Rows showing where targets appear:
= = =

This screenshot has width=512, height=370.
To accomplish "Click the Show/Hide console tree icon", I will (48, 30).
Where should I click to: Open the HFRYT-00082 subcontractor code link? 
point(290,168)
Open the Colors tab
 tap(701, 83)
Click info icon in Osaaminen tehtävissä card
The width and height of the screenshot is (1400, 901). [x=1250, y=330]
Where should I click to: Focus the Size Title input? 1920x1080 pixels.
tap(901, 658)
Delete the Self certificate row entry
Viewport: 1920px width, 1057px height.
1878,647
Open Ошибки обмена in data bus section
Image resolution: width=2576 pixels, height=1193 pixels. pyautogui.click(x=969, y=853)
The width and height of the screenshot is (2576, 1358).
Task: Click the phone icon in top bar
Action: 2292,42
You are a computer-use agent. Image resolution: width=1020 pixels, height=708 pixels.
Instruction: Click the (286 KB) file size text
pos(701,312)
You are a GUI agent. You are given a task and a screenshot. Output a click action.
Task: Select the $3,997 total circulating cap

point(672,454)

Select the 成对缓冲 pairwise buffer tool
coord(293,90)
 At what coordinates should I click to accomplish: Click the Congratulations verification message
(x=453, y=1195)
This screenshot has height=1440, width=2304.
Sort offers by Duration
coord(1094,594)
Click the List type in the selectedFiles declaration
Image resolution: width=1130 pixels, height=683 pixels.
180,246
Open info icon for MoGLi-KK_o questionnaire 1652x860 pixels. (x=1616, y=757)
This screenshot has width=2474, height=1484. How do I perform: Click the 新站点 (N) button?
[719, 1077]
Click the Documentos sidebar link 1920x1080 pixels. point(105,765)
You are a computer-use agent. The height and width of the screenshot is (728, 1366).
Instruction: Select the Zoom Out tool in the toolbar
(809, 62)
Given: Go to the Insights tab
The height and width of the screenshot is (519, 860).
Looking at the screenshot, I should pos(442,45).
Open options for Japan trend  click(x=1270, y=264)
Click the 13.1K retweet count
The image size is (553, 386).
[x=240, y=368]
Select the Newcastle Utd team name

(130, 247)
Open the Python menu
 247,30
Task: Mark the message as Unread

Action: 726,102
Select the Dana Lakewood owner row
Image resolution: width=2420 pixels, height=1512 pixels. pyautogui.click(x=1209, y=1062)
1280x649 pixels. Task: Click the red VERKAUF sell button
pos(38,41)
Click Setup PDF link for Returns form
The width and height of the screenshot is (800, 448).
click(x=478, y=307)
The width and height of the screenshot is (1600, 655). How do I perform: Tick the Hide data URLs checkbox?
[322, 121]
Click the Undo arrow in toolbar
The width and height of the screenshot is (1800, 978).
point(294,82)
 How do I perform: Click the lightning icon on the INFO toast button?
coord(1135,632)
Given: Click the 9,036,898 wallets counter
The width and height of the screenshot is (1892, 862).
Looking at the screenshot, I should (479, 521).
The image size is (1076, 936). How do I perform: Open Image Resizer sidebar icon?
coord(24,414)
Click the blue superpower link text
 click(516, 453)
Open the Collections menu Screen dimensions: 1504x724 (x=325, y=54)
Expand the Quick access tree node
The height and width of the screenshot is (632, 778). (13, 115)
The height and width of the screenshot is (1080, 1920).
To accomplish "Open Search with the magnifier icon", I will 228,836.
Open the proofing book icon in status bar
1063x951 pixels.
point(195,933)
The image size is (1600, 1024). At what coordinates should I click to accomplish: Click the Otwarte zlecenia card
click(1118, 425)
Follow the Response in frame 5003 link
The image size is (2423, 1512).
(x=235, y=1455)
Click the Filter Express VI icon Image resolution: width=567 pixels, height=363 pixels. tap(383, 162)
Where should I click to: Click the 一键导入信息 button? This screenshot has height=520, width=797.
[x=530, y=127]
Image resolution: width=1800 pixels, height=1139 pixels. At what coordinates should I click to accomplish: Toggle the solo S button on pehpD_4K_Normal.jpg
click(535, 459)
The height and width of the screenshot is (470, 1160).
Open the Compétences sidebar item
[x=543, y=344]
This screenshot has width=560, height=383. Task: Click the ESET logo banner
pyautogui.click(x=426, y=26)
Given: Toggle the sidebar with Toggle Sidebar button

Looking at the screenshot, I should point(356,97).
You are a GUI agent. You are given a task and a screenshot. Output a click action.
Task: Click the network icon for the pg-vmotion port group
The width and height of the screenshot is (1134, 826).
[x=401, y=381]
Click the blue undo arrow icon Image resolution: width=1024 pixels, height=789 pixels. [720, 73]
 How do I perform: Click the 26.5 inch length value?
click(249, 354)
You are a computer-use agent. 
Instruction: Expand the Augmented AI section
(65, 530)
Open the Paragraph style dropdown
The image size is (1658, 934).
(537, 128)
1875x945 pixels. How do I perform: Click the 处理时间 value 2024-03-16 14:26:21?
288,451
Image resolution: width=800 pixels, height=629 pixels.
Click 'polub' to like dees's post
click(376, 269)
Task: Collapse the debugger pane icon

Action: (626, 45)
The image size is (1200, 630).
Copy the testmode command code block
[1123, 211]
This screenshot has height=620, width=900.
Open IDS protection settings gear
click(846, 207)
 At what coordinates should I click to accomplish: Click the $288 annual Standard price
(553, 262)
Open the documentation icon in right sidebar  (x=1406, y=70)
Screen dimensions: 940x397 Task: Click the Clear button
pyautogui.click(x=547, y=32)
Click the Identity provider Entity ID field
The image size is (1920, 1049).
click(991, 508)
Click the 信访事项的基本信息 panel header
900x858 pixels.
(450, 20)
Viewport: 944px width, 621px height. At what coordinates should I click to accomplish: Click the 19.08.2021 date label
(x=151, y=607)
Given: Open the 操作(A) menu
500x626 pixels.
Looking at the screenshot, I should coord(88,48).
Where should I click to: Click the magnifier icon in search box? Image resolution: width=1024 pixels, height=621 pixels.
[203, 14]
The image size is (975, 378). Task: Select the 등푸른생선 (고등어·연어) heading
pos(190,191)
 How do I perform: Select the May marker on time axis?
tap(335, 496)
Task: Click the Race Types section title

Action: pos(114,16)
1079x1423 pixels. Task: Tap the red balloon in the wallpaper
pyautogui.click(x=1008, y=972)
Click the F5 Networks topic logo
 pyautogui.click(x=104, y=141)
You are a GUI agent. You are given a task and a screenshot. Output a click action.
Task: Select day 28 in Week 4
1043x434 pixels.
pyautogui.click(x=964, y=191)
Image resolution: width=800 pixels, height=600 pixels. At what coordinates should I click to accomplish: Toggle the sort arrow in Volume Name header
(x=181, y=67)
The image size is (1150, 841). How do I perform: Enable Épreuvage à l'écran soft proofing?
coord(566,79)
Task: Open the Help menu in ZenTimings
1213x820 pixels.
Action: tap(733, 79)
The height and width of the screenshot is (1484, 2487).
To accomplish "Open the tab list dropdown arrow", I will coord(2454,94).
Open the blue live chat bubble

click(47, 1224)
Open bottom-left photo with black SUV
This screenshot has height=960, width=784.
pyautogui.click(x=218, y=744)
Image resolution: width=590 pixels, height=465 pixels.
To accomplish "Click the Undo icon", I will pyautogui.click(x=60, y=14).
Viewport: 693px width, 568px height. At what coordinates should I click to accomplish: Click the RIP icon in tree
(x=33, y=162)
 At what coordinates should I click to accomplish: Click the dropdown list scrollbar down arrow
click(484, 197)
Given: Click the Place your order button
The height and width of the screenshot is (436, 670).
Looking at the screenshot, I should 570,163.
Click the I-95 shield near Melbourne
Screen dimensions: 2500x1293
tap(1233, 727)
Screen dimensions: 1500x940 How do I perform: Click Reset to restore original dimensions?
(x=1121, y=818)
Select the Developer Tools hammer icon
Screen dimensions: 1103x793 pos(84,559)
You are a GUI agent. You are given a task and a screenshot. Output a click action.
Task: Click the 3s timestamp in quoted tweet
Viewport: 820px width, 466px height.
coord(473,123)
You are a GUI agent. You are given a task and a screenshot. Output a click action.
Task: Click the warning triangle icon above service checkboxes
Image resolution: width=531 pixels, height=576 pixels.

= = =

- Work to be completed:
Rewrite the data starting at the line containing "Open the Paragraph style dropdown" and ending at the line containing "pyautogui.click(x=964, y=191)", changing "The image size is" to "The image dimensions are" and leaving everything else unchanged. Return only those lines.

- The reply:
Open the Paragraph style dropdown
The image dimensions are (1658, 934).
(537, 128)
1875x945 pixels. How do I perform: Click the 处理时间 value 2024-03-16 14:26:21?
288,451
Image resolution: width=800 pixels, height=629 pixels.
Click 'polub' to like dees's post
click(376, 269)
Task: Collapse the debugger pane icon

Action: (626, 45)
The image dimensions are (1200, 630).
Copy the testmode command code block
[1123, 211]
This screenshot has height=620, width=900.
Open IDS protection settings gear
click(846, 207)
 At what coordinates should I click to accomplish: Click the $288 annual Standard price
(553, 262)
Open the documentation icon in right sidebar  (x=1406, y=70)
Screen dimensions: 940x397 Task: Click the Clear button
pyautogui.click(x=547, y=32)
Click the Identity provider Entity ID field
The image dimensions are (1920, 1049).
click(991, 508)
Click the 信访事项的基本信息 panel header
900x858 pixels.
(450, 20)
Viewport: 944px width, 621px height. At what coordinates should I click to accomplish: Click the 19.08.2021 date label
(x=151, y=607)
Given: Open the 操作(A) menu
500x626 pixels.
Looking at the screenshot, I should coord(88,48).
Where should I click to: Click the magnifier icon in search box? Image resolution: width=1024 pixels, height=621 pixels.
[203, 14]
The image dimensions are (975, 378). Task: Select the 등푸른생선 (고등어·연어) heading
pos(190,191)
 How do I perform: Select the May marker on time axis?
tap(335, 496)
Task: Click the Race Types section title

Action: pos(114,16)
1079x1423 pixels. Task: Tap the red balloon in the wallpaper
pyautogui.click(x=1008, y=972)
Click the F5 Networks topic logo
 pyautogui.click(x=104, y=141)
You are a GUI agent. You are given a task and a screenshot. Output a click action.
Task: Select day 28 in Week 4
1043x434 pixels.
pyautogui.click(x=964, y=191)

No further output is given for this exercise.